━━━ BRANO PROPOSTO

L’orbita descrittiva è in parte delineata dalla mostra “BELLE PAROLE. Poesia visiva e altre storie tra arte e letteratura”, ospitata fino al 28 giugno 2014 presso la Galleria Carifano - Palazzo Corbelli, via Arco d’Augusto, 47.

                                                                  

Il curatore della retrospettiva, Valerio Dehò, svela a InfoOggi le coordinate da seguire.

La mostra “BELLE PAROLE. Poesia visiva e altre storie tra arte e letteratura” offre importanti e inediti spunti di riflessione, dal potere dell’immagine e/o della parola, alla portata sovversiva nei riguardi della cultura di massa. Quale aspetto l’ha spinta maggiormente a curare il presente progetto espositivo?

━━━━━━
━━━ DATI ESTRATTI

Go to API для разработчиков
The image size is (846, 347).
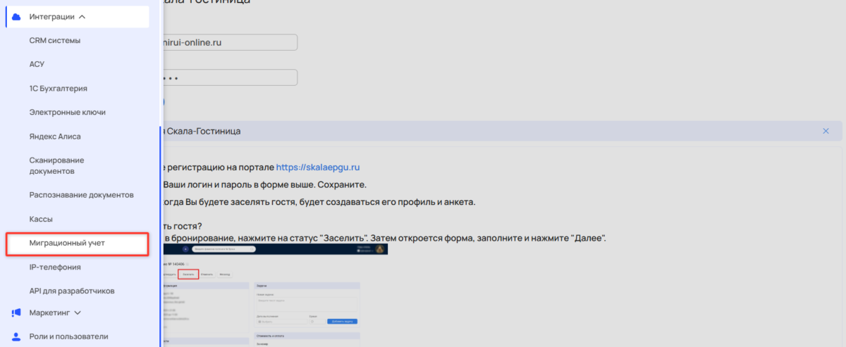(x=72, y=291)
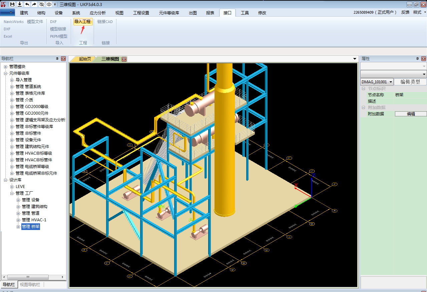Viewport: 427px width, 292px height.
Task: Open the 应力分析 ribbon tab
Action: click(x=97, y=13)
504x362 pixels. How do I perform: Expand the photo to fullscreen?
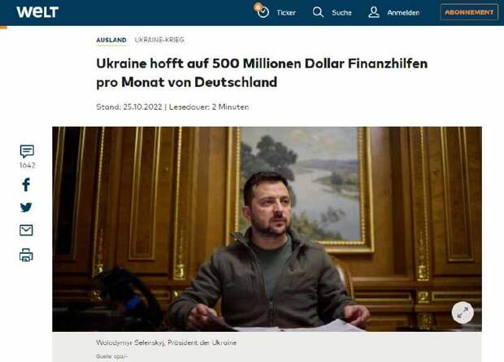463,312
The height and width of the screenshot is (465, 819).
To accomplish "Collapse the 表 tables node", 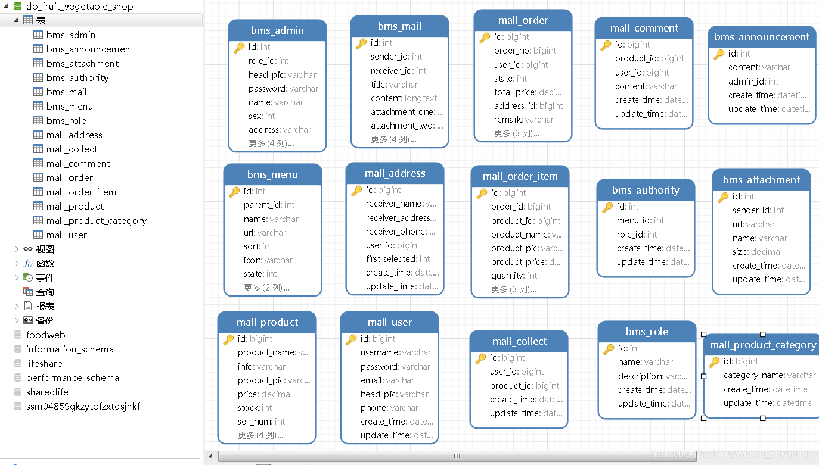I will [x=17, y=20].
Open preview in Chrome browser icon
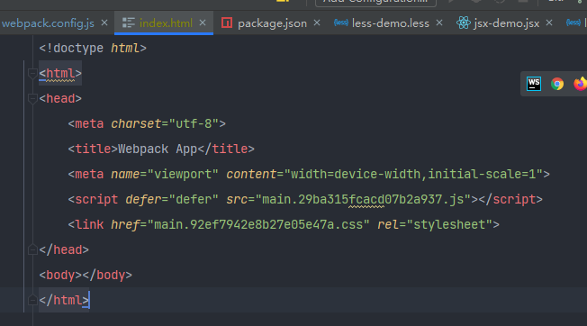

━━━━━━

Nel brano sulla mostra “BELLE PAROLE”, chi è indicato come curatore della retrospettiva? Le voci riportate qui non hanno alcun ruolo in questo lavoro.

Valerio Dehò.